Have you ever felt homesick for a place you've never been?

Or returned to a place you used to call home and found that it didn't feel like home anymore?

Or sat in the middle of a life that looks, from the outside, like everything you were supposed to want — and felt a quiet, inarticulate longing for something you couldn't quite name?

This feeling has many faces. And it is pointing toward something real.

What You'll Discover
01

The feeling of not being at home — even in familiar places or your own life

02

Belonging vs. fitting in: the homesickness that is not about location

03

The internal home: what it means to feel at home in yourself

04

Why this feeling is common — and what it is pointing toward

The Science

Erich Fromm wrote about home as both a physical and a psychological phenomenon — the sense of being in a place where you are recognised, accepted, and where you belong. For many people, this felt sense of home — of being in the right place, with the right people, as the right version of yourself — is either absent or intermittent.

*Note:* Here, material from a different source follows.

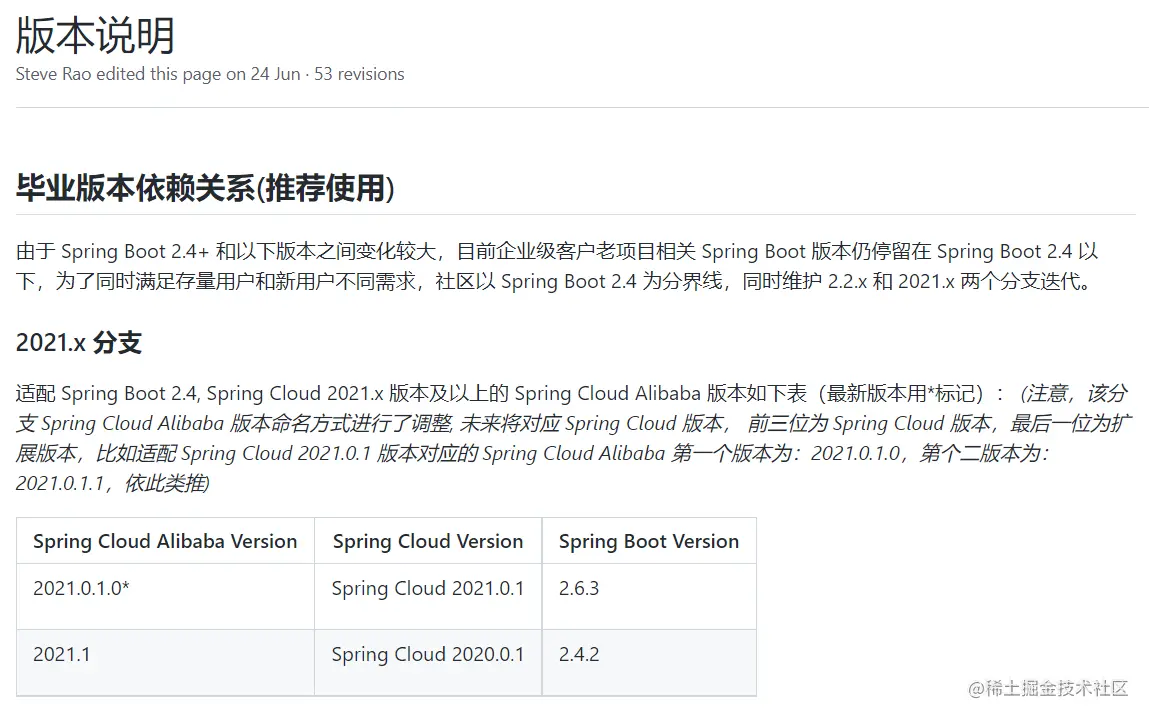
Task: Click the 2021.1 Alibaba version cell
Action: tap(61, 654)
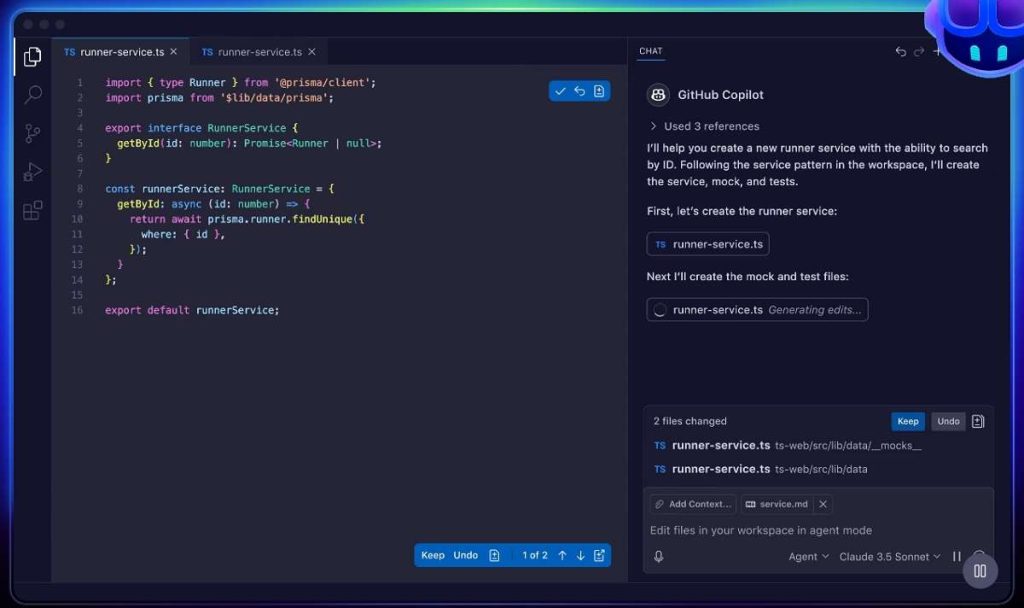
Task: Open the Claude 3.5 Sonnet model picker
Action: coord(889,556)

This is one of the most common and least acknowledged forms of modern suffering.

The Indian NRI experience: for Indians living abroad — or Indians who have moved from their home states and cities to unfamiliar urban contexts — the physical experience of not-home is often layered with cultural dislocation: being neither fully of the place you came from nor fully of the place you now live. Research on immigrant psychological health consistently identifies belonging as the most significant factor — not wealth, not achievement, not legal status.

But the homesickness this program addresses is not only geographic. It is the felt sense of not being at home in your own life — the mismatch between the life you are living and the life that feels genuinely yours.

Brené Brown's distinction between fitting in and belonging applies here: fitting in is adjusting yourself to be accepted. Belonging is being accepted as you are. Many people live in fitting-in mode for so long that they have lost touch with who they would be if belonging — true belonging — were the condition.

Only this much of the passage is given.